(Data on locating visible targets)

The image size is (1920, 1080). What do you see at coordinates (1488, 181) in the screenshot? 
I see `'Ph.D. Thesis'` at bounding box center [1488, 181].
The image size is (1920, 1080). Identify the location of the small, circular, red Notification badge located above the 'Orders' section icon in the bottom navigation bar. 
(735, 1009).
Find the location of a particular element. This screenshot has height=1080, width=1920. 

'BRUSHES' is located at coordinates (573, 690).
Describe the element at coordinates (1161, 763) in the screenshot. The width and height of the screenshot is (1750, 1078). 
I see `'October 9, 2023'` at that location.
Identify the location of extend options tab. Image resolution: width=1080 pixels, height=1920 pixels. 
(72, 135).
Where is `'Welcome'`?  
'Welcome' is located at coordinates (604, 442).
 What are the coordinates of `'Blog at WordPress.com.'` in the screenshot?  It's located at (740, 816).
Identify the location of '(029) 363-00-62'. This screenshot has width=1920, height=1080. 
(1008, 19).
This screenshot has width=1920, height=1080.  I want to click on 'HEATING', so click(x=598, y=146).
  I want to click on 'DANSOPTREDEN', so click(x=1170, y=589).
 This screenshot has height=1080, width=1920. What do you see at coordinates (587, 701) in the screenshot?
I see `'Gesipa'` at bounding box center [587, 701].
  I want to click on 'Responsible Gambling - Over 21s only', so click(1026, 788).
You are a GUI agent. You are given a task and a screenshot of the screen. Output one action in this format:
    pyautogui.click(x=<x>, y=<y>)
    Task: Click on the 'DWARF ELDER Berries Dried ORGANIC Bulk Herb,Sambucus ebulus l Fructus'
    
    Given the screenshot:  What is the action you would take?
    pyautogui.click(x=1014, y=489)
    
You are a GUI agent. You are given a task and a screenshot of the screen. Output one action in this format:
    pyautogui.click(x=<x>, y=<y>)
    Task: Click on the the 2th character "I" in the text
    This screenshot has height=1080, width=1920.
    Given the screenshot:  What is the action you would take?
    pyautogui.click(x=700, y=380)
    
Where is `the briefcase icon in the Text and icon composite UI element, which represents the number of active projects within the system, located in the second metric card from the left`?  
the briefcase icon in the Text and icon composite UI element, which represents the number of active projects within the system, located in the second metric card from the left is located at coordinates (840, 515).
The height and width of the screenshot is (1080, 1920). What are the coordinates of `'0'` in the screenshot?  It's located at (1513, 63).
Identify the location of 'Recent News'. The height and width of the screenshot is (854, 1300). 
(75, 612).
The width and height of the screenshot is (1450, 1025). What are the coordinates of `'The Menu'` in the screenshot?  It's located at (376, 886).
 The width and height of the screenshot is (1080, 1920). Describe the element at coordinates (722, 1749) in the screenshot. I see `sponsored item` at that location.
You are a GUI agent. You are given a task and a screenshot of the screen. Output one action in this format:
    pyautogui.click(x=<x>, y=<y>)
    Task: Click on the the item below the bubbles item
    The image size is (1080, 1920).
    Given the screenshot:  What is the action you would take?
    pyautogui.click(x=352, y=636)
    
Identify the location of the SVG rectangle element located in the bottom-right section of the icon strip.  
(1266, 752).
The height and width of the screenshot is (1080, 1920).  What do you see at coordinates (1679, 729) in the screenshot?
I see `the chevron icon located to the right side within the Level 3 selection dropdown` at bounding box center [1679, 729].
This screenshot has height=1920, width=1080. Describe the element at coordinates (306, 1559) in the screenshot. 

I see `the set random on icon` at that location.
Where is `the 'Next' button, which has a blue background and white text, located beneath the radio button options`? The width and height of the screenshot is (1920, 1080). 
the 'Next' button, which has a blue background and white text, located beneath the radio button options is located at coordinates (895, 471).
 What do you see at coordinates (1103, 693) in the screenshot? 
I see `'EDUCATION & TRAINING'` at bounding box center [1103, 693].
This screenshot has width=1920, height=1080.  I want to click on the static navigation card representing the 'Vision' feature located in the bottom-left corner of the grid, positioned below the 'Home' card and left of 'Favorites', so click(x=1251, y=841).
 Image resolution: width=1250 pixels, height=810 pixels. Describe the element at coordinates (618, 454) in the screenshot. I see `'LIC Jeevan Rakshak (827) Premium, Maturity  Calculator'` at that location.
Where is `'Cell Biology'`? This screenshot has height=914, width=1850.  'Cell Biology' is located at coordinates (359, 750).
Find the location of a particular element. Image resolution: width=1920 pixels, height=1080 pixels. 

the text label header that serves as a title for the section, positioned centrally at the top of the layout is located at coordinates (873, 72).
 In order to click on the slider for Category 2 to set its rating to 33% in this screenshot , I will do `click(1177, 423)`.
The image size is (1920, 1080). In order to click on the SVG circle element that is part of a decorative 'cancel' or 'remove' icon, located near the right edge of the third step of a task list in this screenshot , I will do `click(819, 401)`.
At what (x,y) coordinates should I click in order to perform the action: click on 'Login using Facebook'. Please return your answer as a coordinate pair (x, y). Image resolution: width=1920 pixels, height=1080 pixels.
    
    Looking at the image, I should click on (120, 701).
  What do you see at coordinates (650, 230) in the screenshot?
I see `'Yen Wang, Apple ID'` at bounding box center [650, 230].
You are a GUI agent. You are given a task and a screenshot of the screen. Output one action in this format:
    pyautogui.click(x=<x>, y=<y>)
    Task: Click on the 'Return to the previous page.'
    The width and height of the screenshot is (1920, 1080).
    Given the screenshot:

- _WHAT TO WORK ON_
Return the lines of the records verbatim, beginning at the line that contains "Identify the location of '(029)" and continuing through the line that contains "pyautogui.click(x=1014, y=489)", both included.

- _RESULT_
Identify the location of '(029) 363-00-62'. This screenshot has width=1920, height=1080. 
(1008, 19).
This screenshot has width=1920, height=1080.  I want to click on 'HEATING', so click(x=598, y=146).
  I want to click on 'DANSOPTREDEN', so click(x=1170, y=589).
 This screenshot has height=1080, width=1920. What do you see at coordinates (587, 701) in the screenshot?
I see `'Gesipa'` at bounding box center [587, 701].
  I want to click on 'Responsible Gambling - Over 21s only', so click(1026, 788).
You are a GUI agent. You are given a task and a screenshot of the screen. Output one action in this format:
    pyautogui.click(x=<x>, y=<y>)
    Task: Click on the 'DWARF ELDER Berries Dried ORGANIC Bulk Herb,Sambucus ebulus l Fructus'
    
    Given the screenshot:  What is the action you would take?
    pyautogui.click(x=1014, y=489)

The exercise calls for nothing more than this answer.